James Seifert ’11 placed an exclamation point on his remarkable season in June in Dallas, Texas, reaching finals in Dramatic Interpretation of Literature at the National Forensic League National Championship Tournament. Having already made history as the first Harker student to qualify for NFL Nationals in a speech event, he advanced through all 13 rounds of competition to claim fourth place among the 236 students competing in Dramatic Interpretation.
Since last September Seifert has been on a competitive trajectory that suggested such an accomplishment was possible. He began his season by winning the Wake Forest University tournament, then followed that result with third place honors at Stanford University and another championship at the UC Berkeley tournament, the largest invitational in the nation. He also qualified for the National Catholic Forensic League Grand National Tournament, reaching the octafinal round (top 56) at that tournament in Washington, D.C., over Memorial Day weekend.
Competition is always fierce at NFL Nationals. Seifert traveled with his coach, Jonathan Peele, to the tournament on June 12. He progressed through six preliminary rounds and six elimination rounds before reaching the final round, held on stage before an audience of 3,400 attendees and several thousand more watching the streaming broadcast on the NFL’s website. All 236 of the competitors Seifert faced were already champions in their own right, having qualified for NFL Nationals by being among the top finishers in the NFL’s 107 district qualifying tournaments.
His finish represented the school’s best showing at NFL Nationals since 2008, when Carol Green coached Stephanie Benedict ’08 to sixth place in the Congressional Debate Senate chamber and the team of Kaavya Gowda ’08 and Kelsey Hilbrich ’09 to seventh place in Public Forum Debate. “Our NFL district has such stiff competition from programs like Bellarmine and Leland that even qualifying for NFL Nationals is a tremendous accomplishment. I am proud that James was my first qualifier at Harker and converted his opportunity into such a tremendous finish,” said Peele, who has now coached 31 students to the tournament in his 11-year career.
Seifert performed selections from “I Am My Own Wife” by Doug Wright this season for competition. “Next year as a Stanford freshman he will likely remain involved with our team as a coach and judge, so James can put his expertise to use for our growing group of young forensics students,” added Peele. “We’ll use the experience of this past week in Dallas to motivate our team for years to come.”
On May 8, 2003, the Harker history committee escorted Howard Nichols, president, and his former secretary and current board member Phyllis Carley on a walking tour of Harker’s roots to identify the sites of the original campuses of Palo Alto Military Academy (PAMA) and Miss Harker’s/Harker Day School.
The tour, organized by history committee chair Enid Davis, began at the Palo Alto Children’s Library, which was frequented by the neighboring PAMA cadets in the 1940s and ’50s.

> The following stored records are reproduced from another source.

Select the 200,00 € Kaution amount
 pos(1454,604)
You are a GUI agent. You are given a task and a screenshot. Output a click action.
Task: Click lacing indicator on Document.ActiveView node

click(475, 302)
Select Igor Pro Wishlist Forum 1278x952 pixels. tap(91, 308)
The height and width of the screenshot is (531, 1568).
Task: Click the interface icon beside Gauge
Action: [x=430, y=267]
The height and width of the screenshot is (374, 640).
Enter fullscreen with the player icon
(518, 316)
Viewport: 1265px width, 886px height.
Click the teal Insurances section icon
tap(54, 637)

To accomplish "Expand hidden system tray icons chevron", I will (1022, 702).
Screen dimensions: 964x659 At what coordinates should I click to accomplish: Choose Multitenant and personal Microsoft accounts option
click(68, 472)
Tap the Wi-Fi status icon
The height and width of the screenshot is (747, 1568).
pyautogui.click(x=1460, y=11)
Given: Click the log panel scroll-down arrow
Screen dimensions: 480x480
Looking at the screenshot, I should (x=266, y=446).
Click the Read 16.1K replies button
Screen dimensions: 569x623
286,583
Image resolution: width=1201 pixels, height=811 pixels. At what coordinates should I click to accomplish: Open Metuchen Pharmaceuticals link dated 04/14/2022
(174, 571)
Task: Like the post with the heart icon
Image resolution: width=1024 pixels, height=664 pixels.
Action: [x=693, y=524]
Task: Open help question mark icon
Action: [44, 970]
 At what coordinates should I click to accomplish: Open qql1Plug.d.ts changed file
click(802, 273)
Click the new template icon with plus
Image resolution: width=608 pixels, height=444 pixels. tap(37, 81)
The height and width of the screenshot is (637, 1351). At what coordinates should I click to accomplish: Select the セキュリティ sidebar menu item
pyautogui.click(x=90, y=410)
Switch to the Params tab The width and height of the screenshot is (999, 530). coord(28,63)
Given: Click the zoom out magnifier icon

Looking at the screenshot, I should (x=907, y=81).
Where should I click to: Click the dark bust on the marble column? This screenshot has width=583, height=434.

From the library, the group walked the neighborhood, strolling around what would have been the perimeter of the grounds of PAMA and Miss Harker’s/Harker Day School. Nichols pointed out where the original Manzanita Hall was located and identified the locations of where open fields, band cabins, rifle sheds, school buildings, admission buildings and dorms had been. Nichols reminisced about bike drills, formations, sports and, most importantly, friendships made during the years he attended PAMA between 1949 and 1956.
Major Donald Nichols, Howard’s father and owner of PAMA, lived directly across the street from the PAMA campus on Parkinson Street from 1950 to 1966. The house looks the same, as do several other houses that PAMA owned at the time. Many of the houses that stand along the perimeter of the campus can be seen in the photos in our archives. One of the highlights was identifying a stately palm tree that graced the front lawn of the Academy as far back as the 1920s and is still standing in what is now a residential neighborhood that was developed by the famous architect Joseph Eichler when the school property was sold in 1972.
In 1966 the Major moved from Parkinson to a home he built on the Harker school property on the corner of Harker and Melville. He lived there until the schools were moved to San Jose in 1972. At that time he sold the home at 814 Melville and then re-purchased it a few years later after he moved back to Palo Alto. That house still stands today surrounded by the same fence and yellow rose bushes that Nichols remembers were his dad’s favorites.
On the corner of Harriet and Harker Streets, diagonally across from PAMA, stood the Miss Harker’s School/Harker Day school campus. Carley, who was employed there in 1952, described the location of the main building at 1050 Greenwood Street, whose lovely grounds were the scene of many annual Maypole celebrations. Carley recalled how Major Nichols, after purchasing the school, would change out of his military uniform into a business suit before coming over to Miss Harker’s! Major Nichols transformed the school from a girls’ boarding school to a coed day school in the mid-1950s and eventually combined Harker Day School with PAMA and moved the school to the present site on Saratoga Avenue in San Jose in 1972.
For a few hours on this cloudy May afternoon, you could almost hear the cadets of PAMA marching and see the Miss Harker girls trimming the Maypole. As time has marched on, so too has the tradition of educational excellence that has come to mean The Harker School.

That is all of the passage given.